Please change "particular" to "specific" in the records from the line with "Find the location" to the line with "go-to-out-button is located", and give back only those lines, otherwise unchanged and without the pictures.

[Dataset entries]
━━━━━━━━━━━━━━━━━━━━

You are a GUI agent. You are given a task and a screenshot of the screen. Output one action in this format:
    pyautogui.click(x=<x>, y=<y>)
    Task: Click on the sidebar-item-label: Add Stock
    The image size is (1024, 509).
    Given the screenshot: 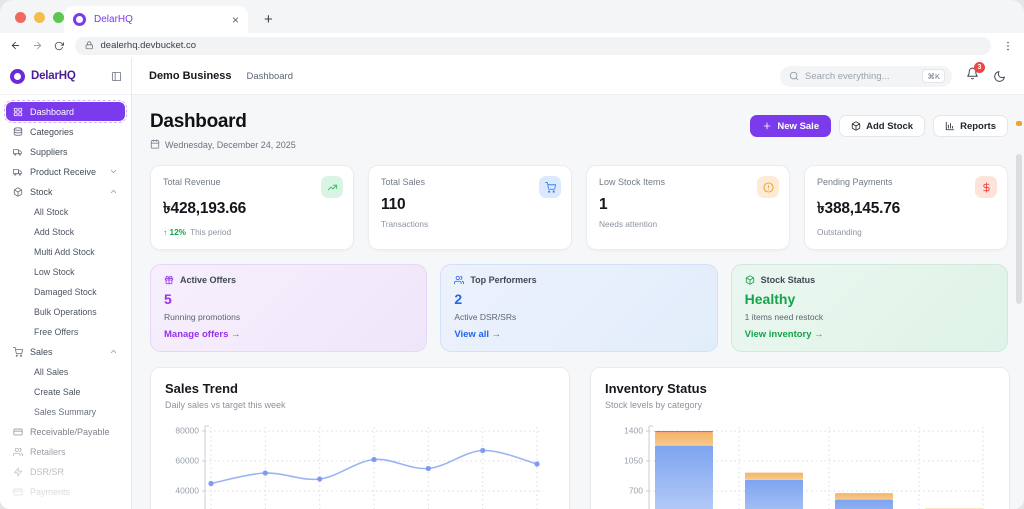 What is the action you would take?
    pyautogui.click(x=54, y=232)
    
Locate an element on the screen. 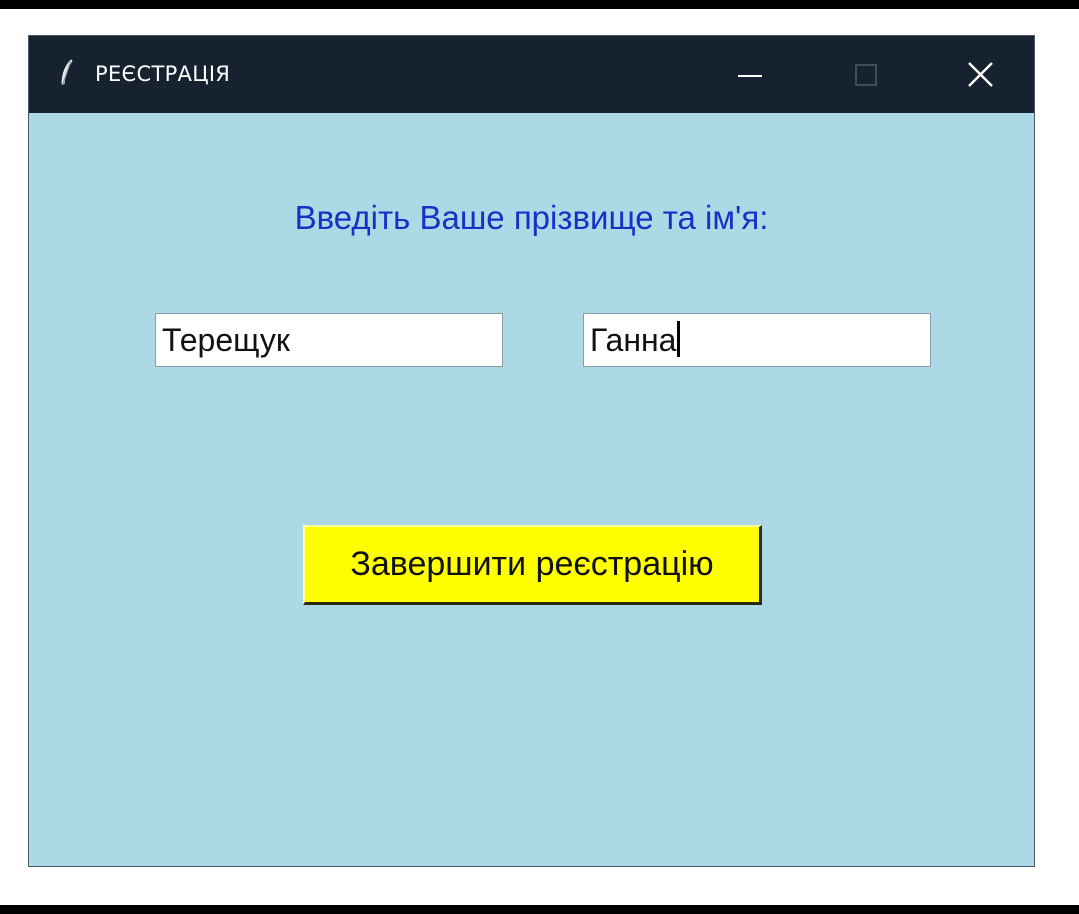  name-value: Ганна is located at coordinates (634, 340).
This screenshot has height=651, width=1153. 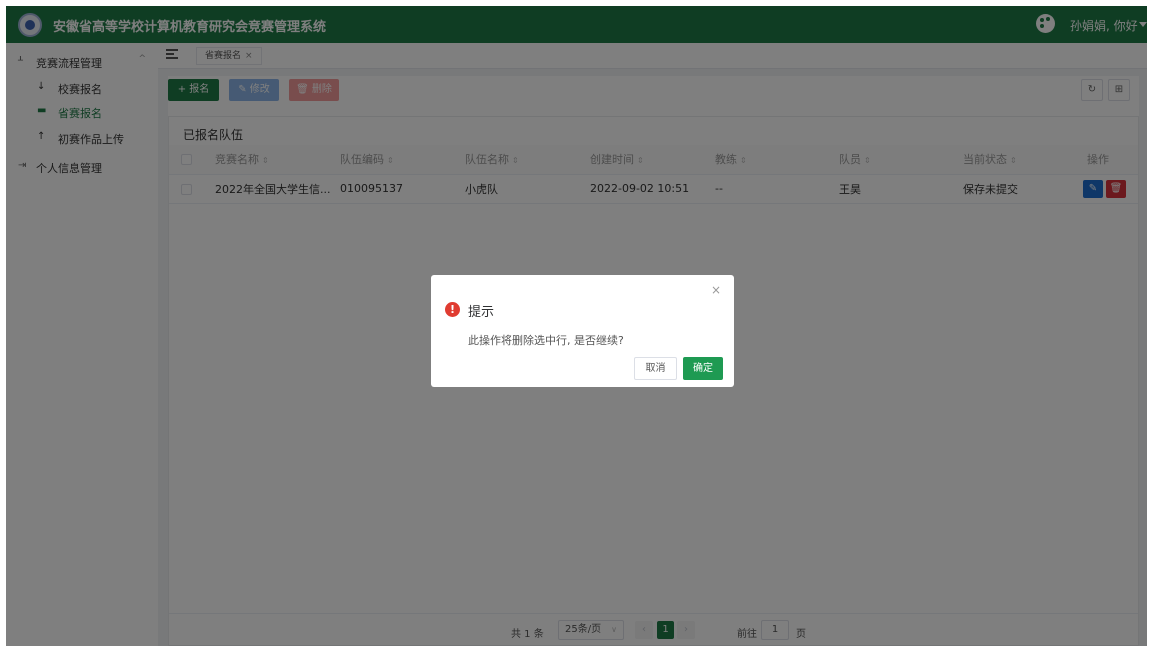 What do you see at coordinates (716, 290) in the screenshot?
I see `close-icon: ×` at bounding box center [716, 290].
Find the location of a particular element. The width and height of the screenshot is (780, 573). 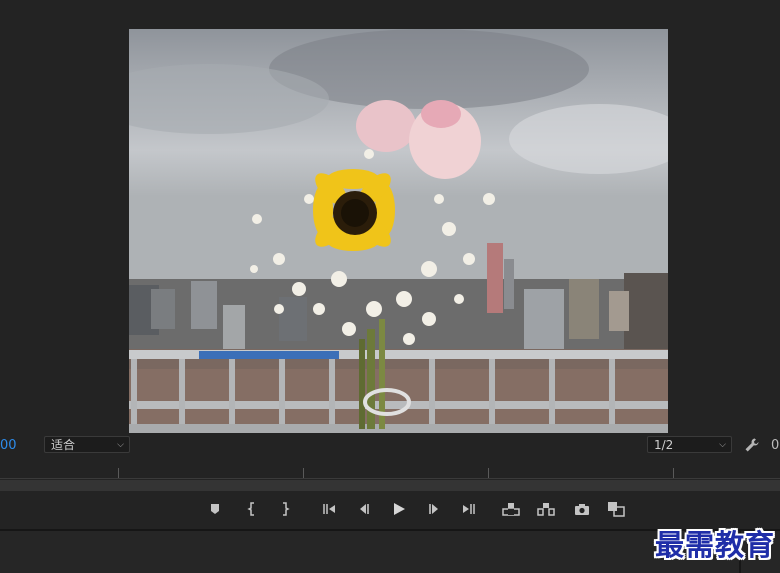

go-to-out-button is located at coordinates (468, 509).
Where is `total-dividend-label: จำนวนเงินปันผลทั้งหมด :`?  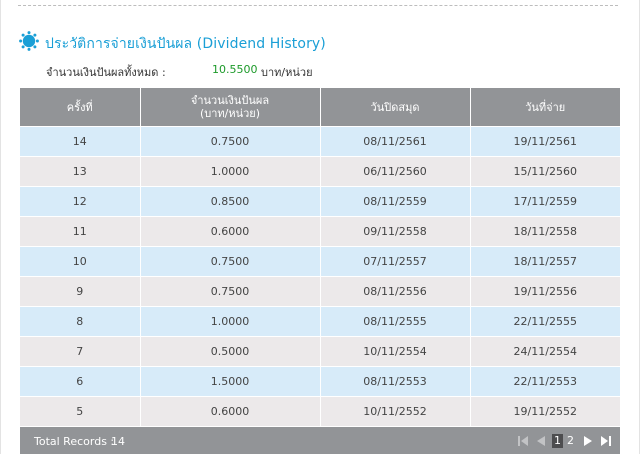
total-dividend-label: จำนวนเงินปันผลทั้งหมด : is located at coordinates (106, 72).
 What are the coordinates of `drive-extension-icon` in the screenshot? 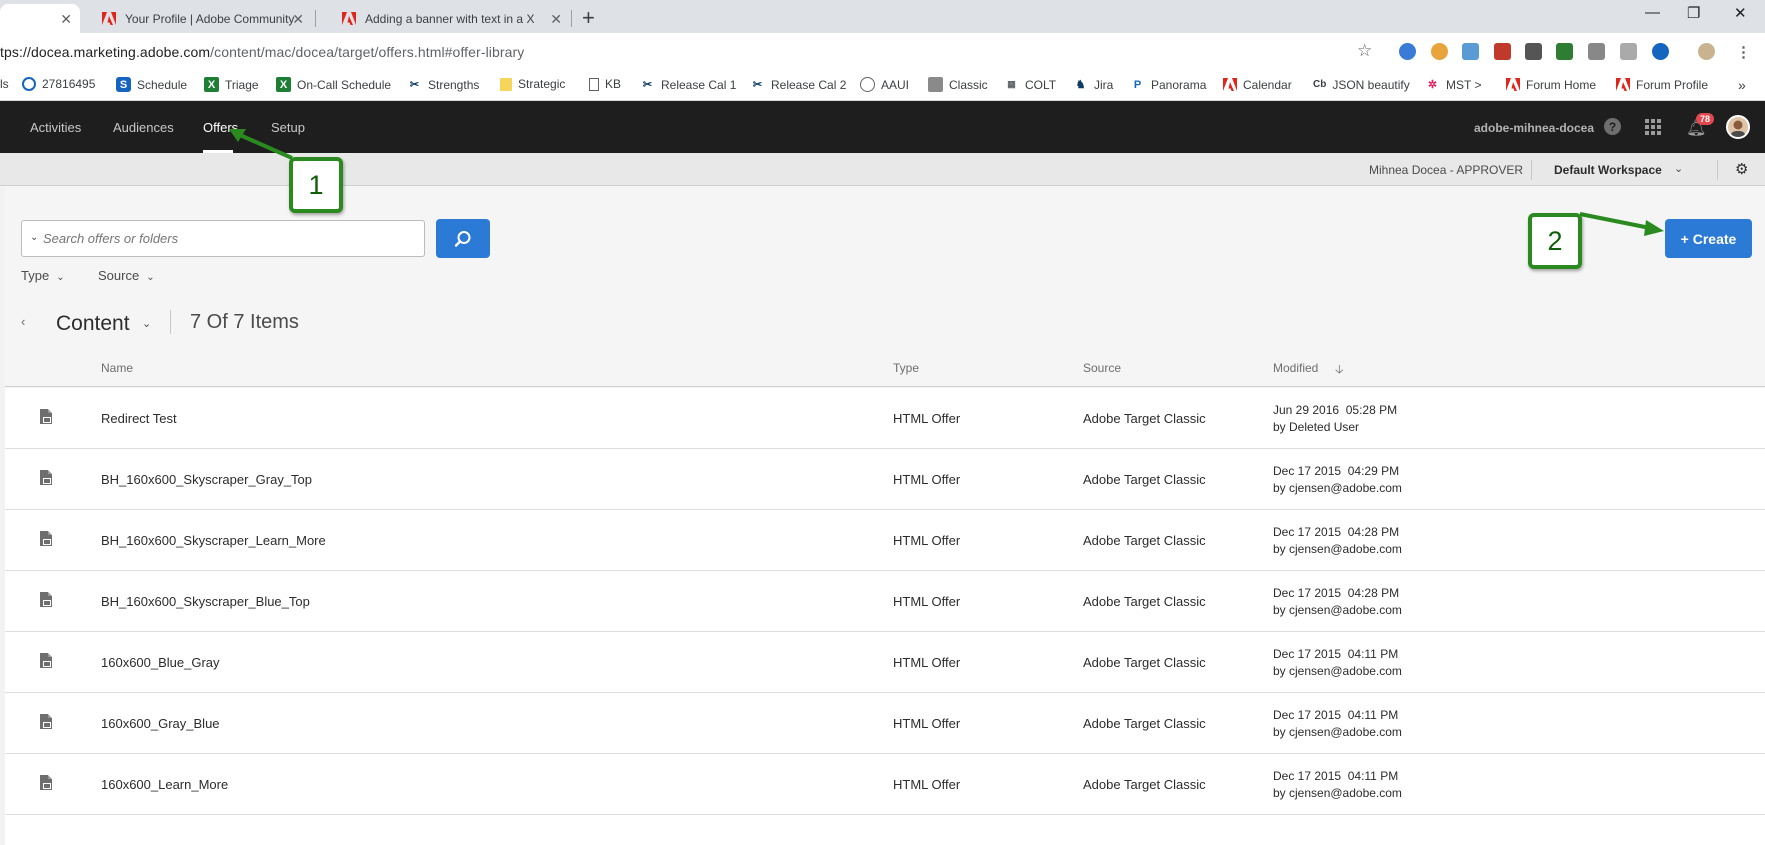 It's located at (1564, 52).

━━━━━━━━━━━━━━━━━━━━

# RESPONSE BOX
Find the location of a specific element. The width and height of the screenshot is (780, 573). 

go-to-out-button is located at coordinates (468, 509).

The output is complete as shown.